Randy Scheunemann, McCain’s chief foreign policy aide, said the senator simply wanted to set the record straight and reaffirm that he would not ask Israel for undue concessions. He said this was not a political ploy, but showed his differences with his Democratic rivals

“Senator McCain has a deeper record on Israel than Senators Clinton and Obama,” said Scheunemann, noting that the Arizonan had met every Israeli prime minister since Menachem Begin and backed Israel during the 2006 Lebanon war. The Democrats, Scheunemann said, “are advocating policies that would endanger Israel’s security, such as a precipitous retreat from Iraq or opening talks with Iran.”

The Ha’aretz reporter said he stood by his reporting, and he voiced surprise that McCain would disavow what was merely a benign expression of standard U.S. policy. “It is not for me to figure out McCain’s real intentions,” Oren told the Forward in an e-mail. “Hopefully, after the campaign is over he will find a way to apologize for his behavior and revert to the policy he said he was for.”

McCain, however, seems to believe he must use Israel as evidence of his conservative bona fides. He needs to unite Republicans behind him at a time when leading figures on the right, such as broadcaster Rush Limbaugh and evangelical Christian leader James Dobson, indicate that they won’t support him. This strategy would help explain the senator’s eagerness to dispel the notion that he might force Jerusalem to make concessions or that he would tap prominent officials from the first Bush administration, a rare period of U.S.-Israeli tension.

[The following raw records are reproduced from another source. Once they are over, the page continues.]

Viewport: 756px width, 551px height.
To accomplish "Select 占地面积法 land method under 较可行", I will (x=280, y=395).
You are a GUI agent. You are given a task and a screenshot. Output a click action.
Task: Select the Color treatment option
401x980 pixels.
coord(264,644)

A foreign policy realist when he was first elected to Congress in 1982, McCain has drawn closer over the last decade to the neoconservative camp, though he never became part of it.

Scheunemann, a longtime McCain adviser, said the senator “rejects any other label than a ‘consistent conservative’.” And while McCain supports one of the central tenets of neoconservative ideology, namely spreading democracy, he also believes there is “no cookie-cutter solution,” Scheunemann said. Rushing to elections without a strong institutional framework can bring counterproductive results, “as we have seen with the Hamas victory in Gaza” — a dig at the administration’s backing for Palestinian elections.

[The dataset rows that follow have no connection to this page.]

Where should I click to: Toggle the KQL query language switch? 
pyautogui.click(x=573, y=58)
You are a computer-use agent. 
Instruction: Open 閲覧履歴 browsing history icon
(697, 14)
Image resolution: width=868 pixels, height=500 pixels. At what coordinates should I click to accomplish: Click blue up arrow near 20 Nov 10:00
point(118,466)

McCain’s foreign policy advisers are a mix of neoconservatives and traditional realists. Realists include Scowcroft and Henry Kissinger, as well as fellow Navy veterans Richard Armitage, former deputy secretary of state, and John Lehman, Navy secretary under Ronald Reagan and a member of the 9-11 commission. McCain’s neoconservative advisers include Weekly Standard editor William Kristol, former CIA director James Woolsey (advising on energy independence more than war and peace), scholar Robert Kagan and Scheunemann, a former Senate aide and head of a neconservative think tank.

Last weekend, McCain was endorsed by John Bolton, the former U.S. ambassador to the United Nations and a darling of American and Israeli conservatives.

“McCain lays out a very hard line on Iran and Hamas, and he is, of course, tough on Iraq,” said Bruce Riedel, a senior fellow at the Brookings Institution who directed Middle Eastern affairs at the National Security Council until 2002. “McCain never explains why going to war in Iraq made sense — only that now that we are there and we must stay indefinitely. In short, his policy looks like Bush’s.”

But while his rhetoric on Iraq, Iran and North Korea can be tougher than Bush’s, McCain makes it clear that, unlike Bush, he would draw on foreign policy expertise acquired during his decades in Congress. And although he is the scion of a military family, spent five years as a prisoner of war in North Vietnam, supported both Gulf Wars and wants to expand the army, his aides say he is not gung-ho to plunge the country into another war.

“This is a gross mischaracterization put out by his political opponents,” said Scheunemann. “He has made it very clear that the best way to deal with Iran is an effective sanctions regime, and that war is only a last resort.”

Scheunemann said McCain supports Bush’s goal of establishing two states for Israelis and Palestinians, but he is concerned about the lack of a strong Palestinian negotiating partner. McCain believes an “active U.S. engagement is critical to solve the issue,” the aide added.